The ruling was grounded on Article 32, VIII of the Brazilian Arbitration Act, which provides that the arbitral award is invalid if it violates the principles safeguarded by Article 21, § 2° of the Brazilian Arbitration Act. These principles include the right to be heard and the right to equal treatment. The São Paulo State Court of Appeals considered that these principles include the right to access to justice in the meaning of Article 5°, XXXV of the Constitution, although it is not expressly mentioned. As such, arbitrators — like judges — have the duty to ensure parties’ right to access to justice when deciding a case and may not refrain from taking a position on a matter put before them.   

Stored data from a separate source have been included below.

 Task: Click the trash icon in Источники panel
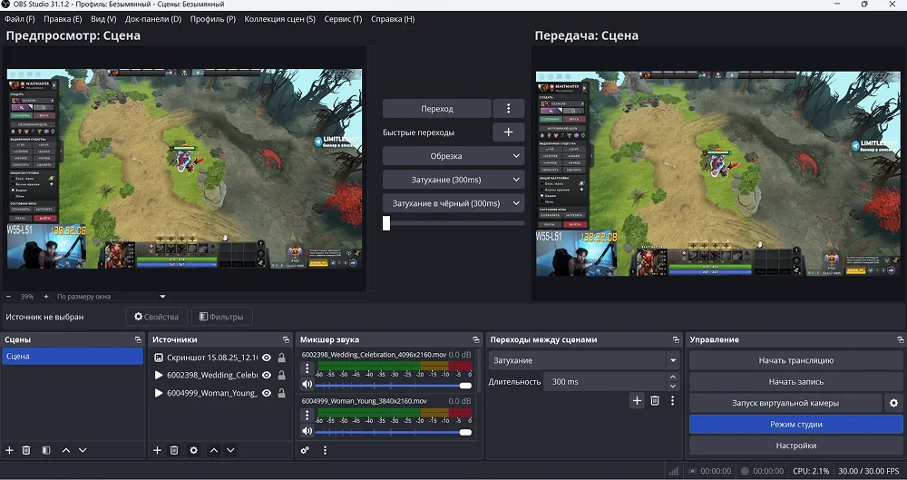click(174, 450)
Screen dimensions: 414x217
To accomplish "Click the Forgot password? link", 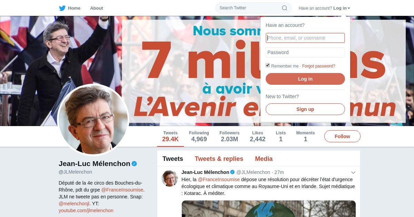I will pyautogui.click(x=318, y=66).
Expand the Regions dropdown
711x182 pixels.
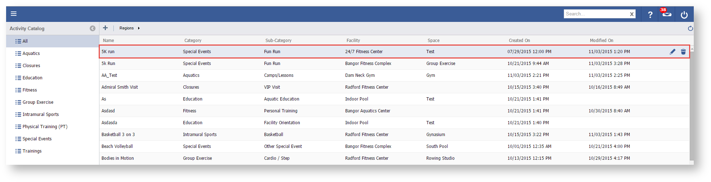(x=130, y=28)
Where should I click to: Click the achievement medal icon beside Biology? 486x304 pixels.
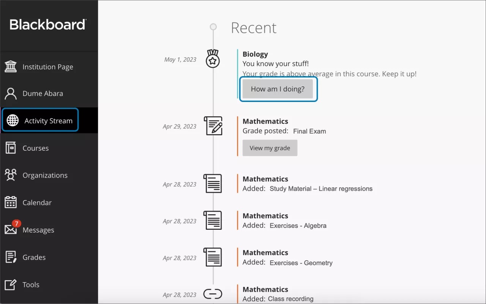tap(213, 59)
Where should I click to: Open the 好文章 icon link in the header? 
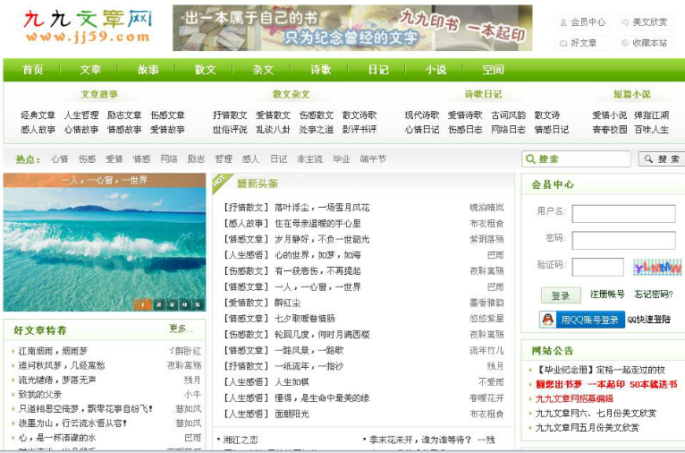[579, 43]

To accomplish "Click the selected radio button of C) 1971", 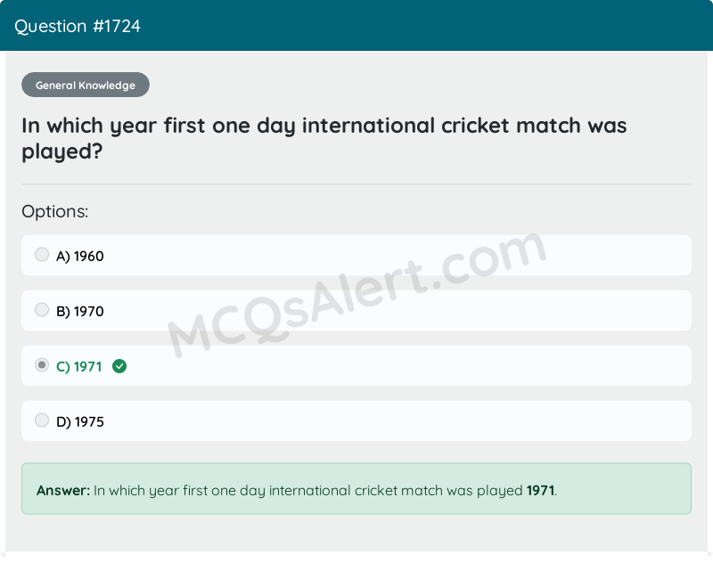I will pos(42,365).
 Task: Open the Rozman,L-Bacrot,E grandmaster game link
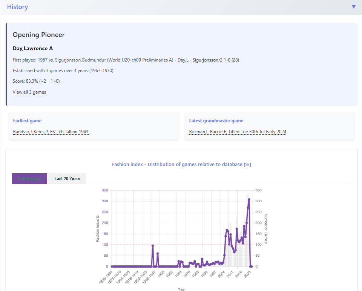pyautogui.click(x=238, y=132)
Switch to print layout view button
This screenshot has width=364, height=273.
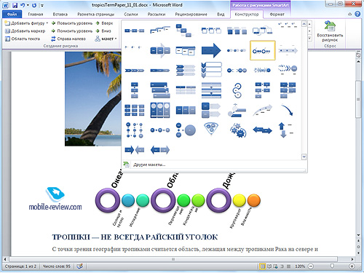point(262,266)
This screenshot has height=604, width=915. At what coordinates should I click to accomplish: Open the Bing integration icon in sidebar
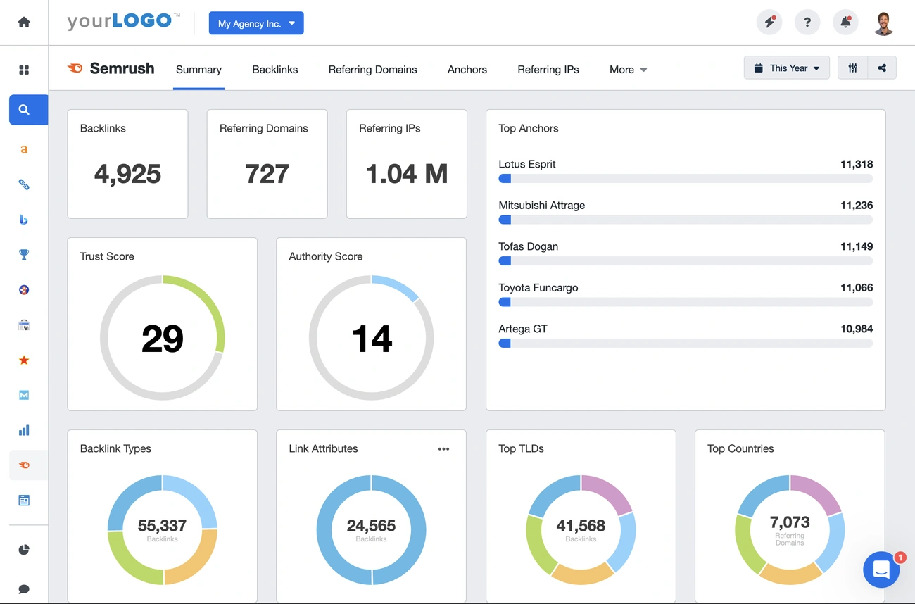(x=24, y=220)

Since the São Paulo State Court of Appeals considered that the second co-arbitrator failed to vote on the amount of damages due, and if he did the outcome could have been different, the final arbitral award should be annulled and the issue submitted again to the arbitral tribunal. This decision is still subject to appeal before the Superior Tribunal of Justice, which can review it. In another case, the Superior Tribunal of Justice ruled that an arbitral award issued by two members of the arbitral tribunal should be confirmed, provided that the co-arbitrator who failed to vote was properly notified of the proceedings.[8] As such, this highly interesting issue has not yet been settled under Brazilian case law.

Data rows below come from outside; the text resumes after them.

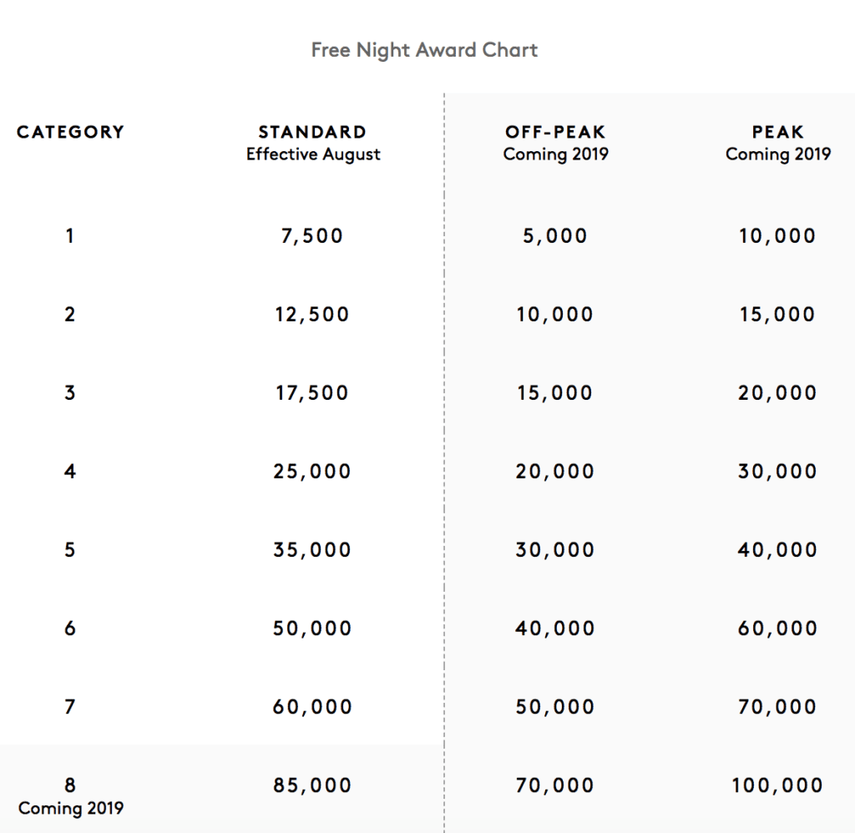Click the 35,000 standard points value
The image size is (855, 833).
(x=312, y=550)
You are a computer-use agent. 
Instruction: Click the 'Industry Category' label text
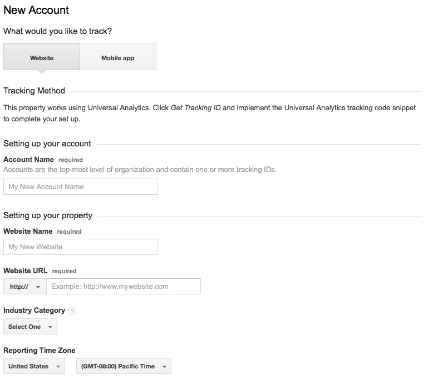[34, 311]
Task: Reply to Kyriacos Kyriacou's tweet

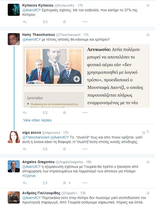Action: pos(25,22)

B.3       Except for urgent matters, judicial courts have no jurisdiction to process early production of evidence proceedings when the contract is subject to arbitration

Brazilian procedural law provides a tool for a party to obtain evidence in aid of court proceedings or arbitration, known as early production of evidence (produção antecipada de provas). Until 2015, such procedural tool aimed at anticipating the production of evidence when there was a risk of losing the opportunity or that the production of such evidence would become impractical or impossible. In other words, urgency was a requirement for having the production granted.

The Brazilian Code of Civil Procedure, enacted in 2015, has broadened the scope of the early production of evidence, authorizing the parties to also seek it in two circumstances where the urgency requirement is not present: (i) when “the evidence to be produced is capable of facilitating a settlement or other appropriate means of conflict resolution”; or (ii) “prior knowledge of the facts may justify or avoid the filing of an action” (Article 381, II and III, respectively).

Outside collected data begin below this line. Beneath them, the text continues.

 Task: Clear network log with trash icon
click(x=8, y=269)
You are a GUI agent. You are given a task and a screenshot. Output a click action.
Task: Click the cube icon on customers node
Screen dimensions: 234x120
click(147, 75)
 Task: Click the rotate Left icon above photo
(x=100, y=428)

Following these changes, there was a lot of controversy among courts and scholars on whether a party to an agreement containing an arbitration provision could go to a judicial court seeking an order for early production of evidence when there is no urgency but one of the other requirements mentioned above is met. This controversy mostly arises from the fact that in the early production of evidence, there is no discussion or analysis of the merits of the potential claim to be filed, but only the production of evidence (e.g., production of a document, taking of a witness deposition, production of an expert report) in anticipation of a dispute, which may or may not be filed in the future.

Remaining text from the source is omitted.